◆ **ASSIGNED TASK**: The answer consists of the lines from the line holding "Given: Open Налогоплательщик" through the last line of the entries, retyped exactly, and nothing else. No pictures belong in it.

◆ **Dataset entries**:
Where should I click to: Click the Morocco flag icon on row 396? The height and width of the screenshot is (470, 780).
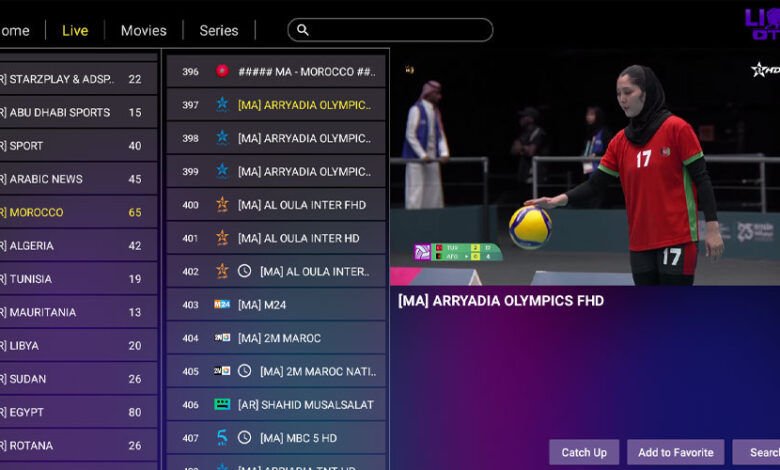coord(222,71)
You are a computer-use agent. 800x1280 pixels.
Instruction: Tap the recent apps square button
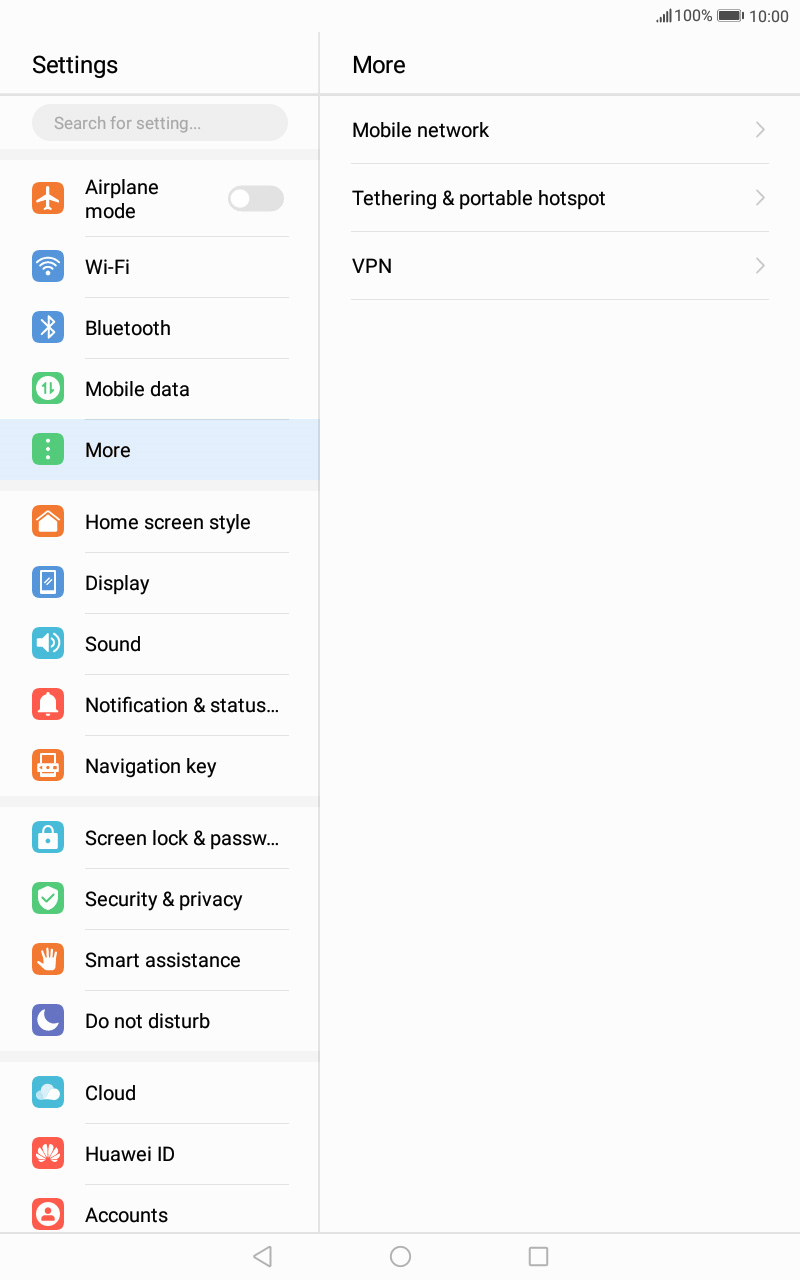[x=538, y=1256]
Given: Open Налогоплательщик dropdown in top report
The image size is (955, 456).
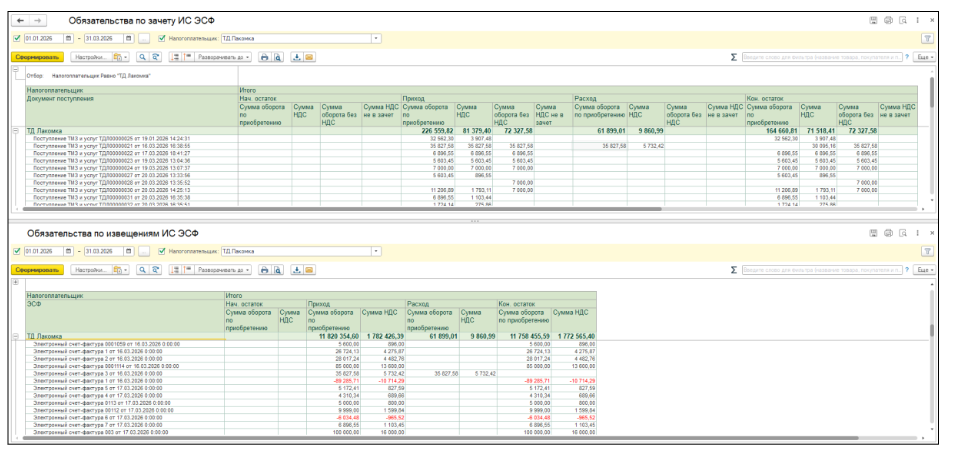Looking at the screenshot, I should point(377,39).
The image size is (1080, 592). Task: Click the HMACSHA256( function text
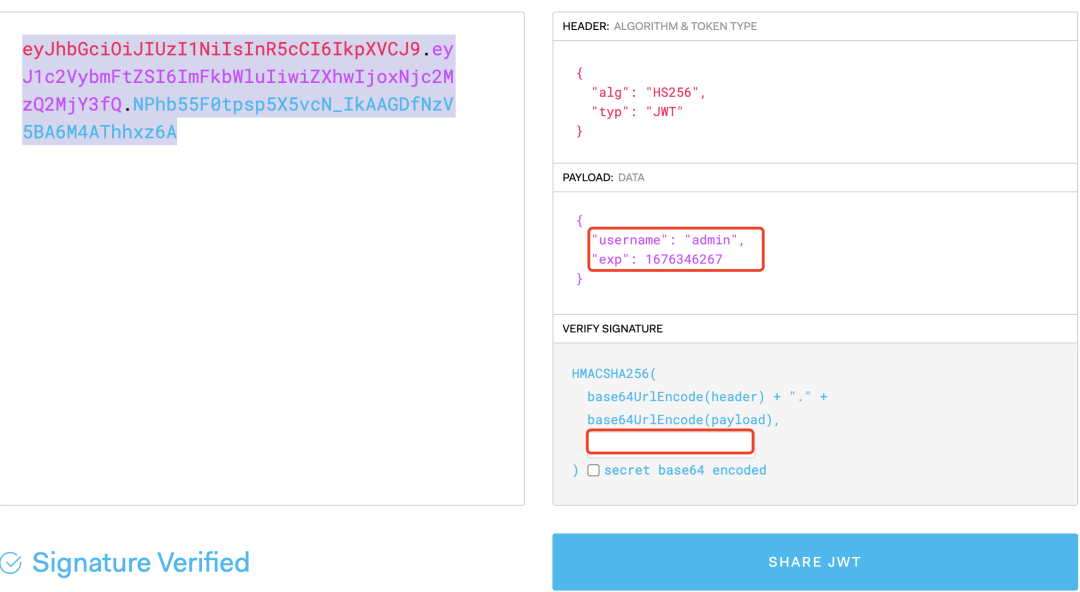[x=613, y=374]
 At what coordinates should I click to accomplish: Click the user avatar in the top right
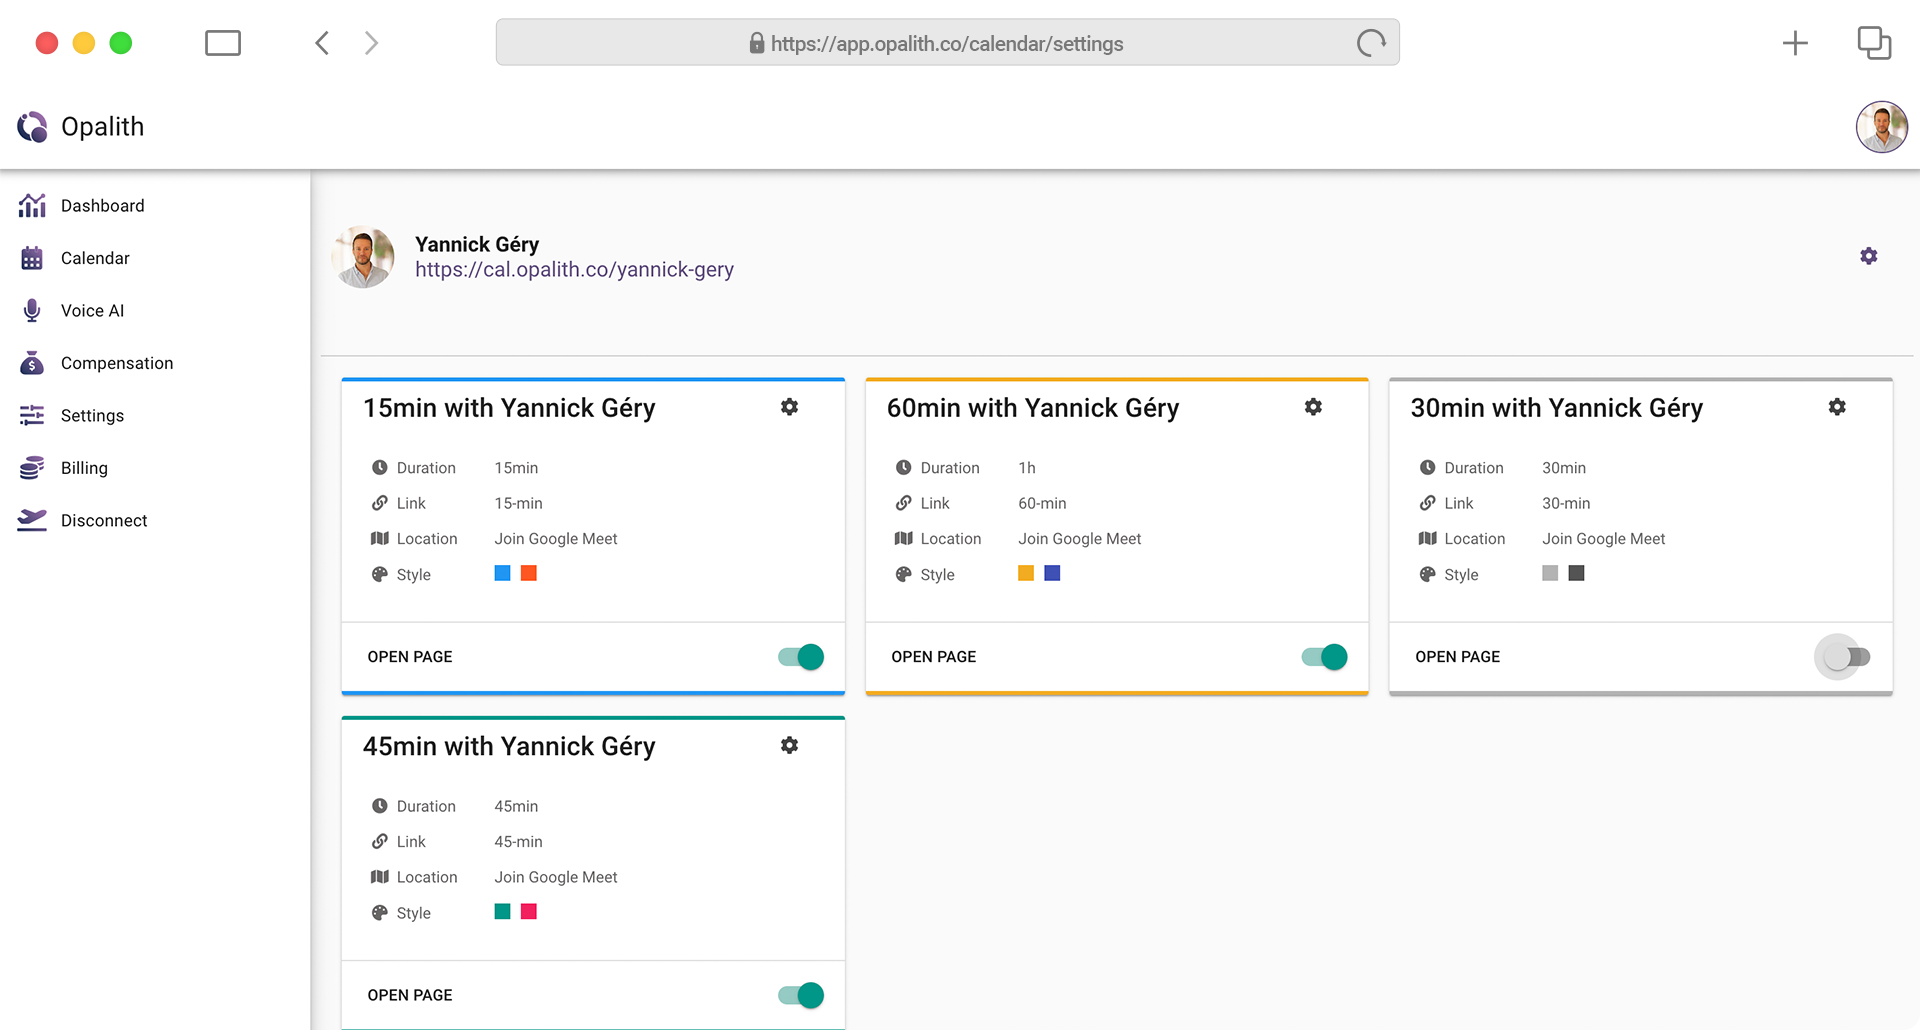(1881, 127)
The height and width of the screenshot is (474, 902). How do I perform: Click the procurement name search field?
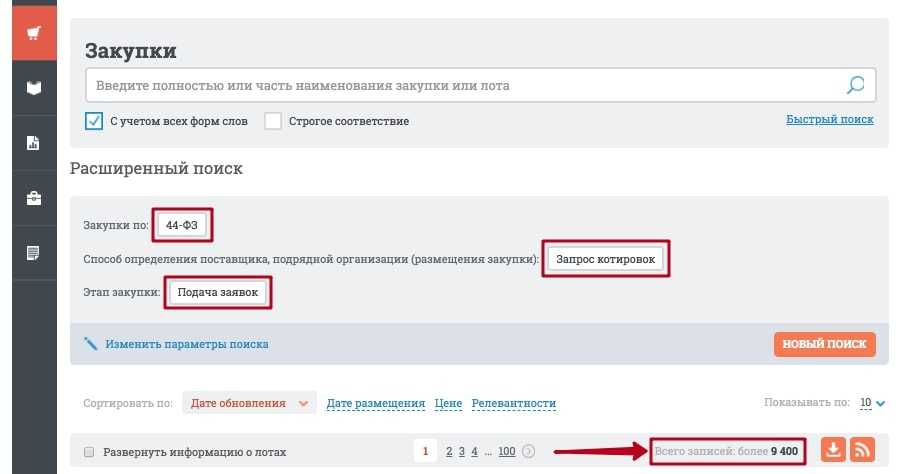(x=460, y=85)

◆ **ANSWER SECTION**:
Given: Open Налогоплательщик dropdown in top report
The image size is (955, 456).
Looking at the screenshot, I should point(377,39).
The image size is (1080, 592). Task: Click the HMACSHA256( function text
[x=613, y=374]
 At what coordinates should I click to accomplish: Click the user avatar in the top right
(1881, 127)
The height and width of the screenshot is (474, 902). How do I perform: Click the procurement name search field?
(x=460, y=85)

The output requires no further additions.